Our case report begins with a 48-year-old woman who presented to a hospital with itching and burning in her right eye for two weeks, combined with what was described as a “black secretion.” She did not have a specific ocular, chronic or immune disease, and her best corrected visual acuity was 20/20. So, the initial examination seemed somewhat puzzling — until the doctors went in for a closer look and found something that would fit right in with a late 1980s horror film.
Imagine Zooming in Too Far
A slit lamp examination revealed over 300 translucent ovoid nits and over 20 live adult Phthirus pubis firmly attached to the base and shaft of eyelashes in her right eye. Dry blood and feces were observed as granular and dark dots on the eyelids which the doctors involved in her treatment said accounted for the black secretion (nice), and lid margin vascular engorgement and mild hyperemia were observed in the conjunctiva. Other than that, there was a mild punctate defect on the corneal epithelium — all around a lovely combination of symptoms.
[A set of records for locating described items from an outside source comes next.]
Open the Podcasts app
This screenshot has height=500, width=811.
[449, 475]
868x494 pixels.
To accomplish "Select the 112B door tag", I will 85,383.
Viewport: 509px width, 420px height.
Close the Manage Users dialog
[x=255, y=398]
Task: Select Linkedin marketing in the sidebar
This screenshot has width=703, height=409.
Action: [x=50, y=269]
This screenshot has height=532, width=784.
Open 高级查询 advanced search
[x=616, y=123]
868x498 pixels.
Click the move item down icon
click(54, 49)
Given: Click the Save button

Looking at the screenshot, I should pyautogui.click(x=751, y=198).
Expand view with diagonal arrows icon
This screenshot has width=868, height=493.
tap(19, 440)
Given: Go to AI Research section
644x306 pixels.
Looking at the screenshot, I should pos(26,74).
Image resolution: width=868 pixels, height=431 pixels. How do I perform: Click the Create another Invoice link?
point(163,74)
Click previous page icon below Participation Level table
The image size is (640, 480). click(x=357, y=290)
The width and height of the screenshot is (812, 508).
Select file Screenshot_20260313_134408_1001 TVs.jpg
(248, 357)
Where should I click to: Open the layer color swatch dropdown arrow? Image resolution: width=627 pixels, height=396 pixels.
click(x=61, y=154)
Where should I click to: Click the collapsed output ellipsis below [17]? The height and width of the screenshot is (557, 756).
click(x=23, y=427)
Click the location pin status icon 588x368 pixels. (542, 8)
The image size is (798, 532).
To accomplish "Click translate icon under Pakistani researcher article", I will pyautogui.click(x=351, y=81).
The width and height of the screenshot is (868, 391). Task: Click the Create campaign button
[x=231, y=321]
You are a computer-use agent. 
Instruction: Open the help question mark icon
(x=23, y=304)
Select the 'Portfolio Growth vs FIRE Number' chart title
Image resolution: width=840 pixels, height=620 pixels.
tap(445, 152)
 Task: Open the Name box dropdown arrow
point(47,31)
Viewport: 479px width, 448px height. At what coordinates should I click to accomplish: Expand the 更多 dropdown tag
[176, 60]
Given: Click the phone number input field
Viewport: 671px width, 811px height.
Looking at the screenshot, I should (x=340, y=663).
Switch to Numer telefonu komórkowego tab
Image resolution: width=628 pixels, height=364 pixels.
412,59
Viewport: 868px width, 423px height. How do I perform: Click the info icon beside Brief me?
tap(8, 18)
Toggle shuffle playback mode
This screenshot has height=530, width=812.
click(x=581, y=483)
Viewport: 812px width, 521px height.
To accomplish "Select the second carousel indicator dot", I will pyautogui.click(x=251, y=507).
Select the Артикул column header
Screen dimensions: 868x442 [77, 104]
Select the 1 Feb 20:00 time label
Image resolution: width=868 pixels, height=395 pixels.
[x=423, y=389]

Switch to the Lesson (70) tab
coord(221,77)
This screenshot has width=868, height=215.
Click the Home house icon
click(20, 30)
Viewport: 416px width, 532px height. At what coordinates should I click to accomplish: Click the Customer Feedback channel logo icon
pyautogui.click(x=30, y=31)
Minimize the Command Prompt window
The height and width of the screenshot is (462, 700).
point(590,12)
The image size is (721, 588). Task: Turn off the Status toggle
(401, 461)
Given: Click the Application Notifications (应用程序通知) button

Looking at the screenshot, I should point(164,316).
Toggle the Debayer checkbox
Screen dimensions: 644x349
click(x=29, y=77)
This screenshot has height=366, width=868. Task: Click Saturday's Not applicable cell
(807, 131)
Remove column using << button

Mechanical removal of the lice and nits was attempted but failed as they were numerous, so as a result the eyelashes of the affected eye were trimmed with scissors. The conjunctival sac was irrigated and the lid margin was disinfected with compound iodine by a disinfectant cotton swab. However, when she returned to the hospital after two weeks, she still complained of discomfort in her right eye.
The doctors were stumped about this until Demodex was proposed, despite the unlikelihood of this diagnosis. Three eyelashes from each eyelid of both eyes were epilated and examined with light microscopy, and a total of 14 D. folliculorum was found in six lashes from the right eye and a total of five D. folliculorum was found in six lashes from the left eye.
As a result, the lid margin around the roots of the eyelashes were scrubbed by a sterile cotton-tipped applicator saturated with 25% tea tree oil daily, and the eyelids were heated with a wet towel at about 40–45 °C twice per day for two months. We’re happy to report that at the three-month follow up the patient experienced no problems whatsoever.
And as they say, one parasitical infection cured is better than two in the bush … I mean eyelids.
- Huo Y, Mo Y, Jin X et al. First Case of Phthirus pubis and Demodex Co-Infestation of the Eyelids: A Case Report. BMC Ophthalmol. 2021;21(1):122.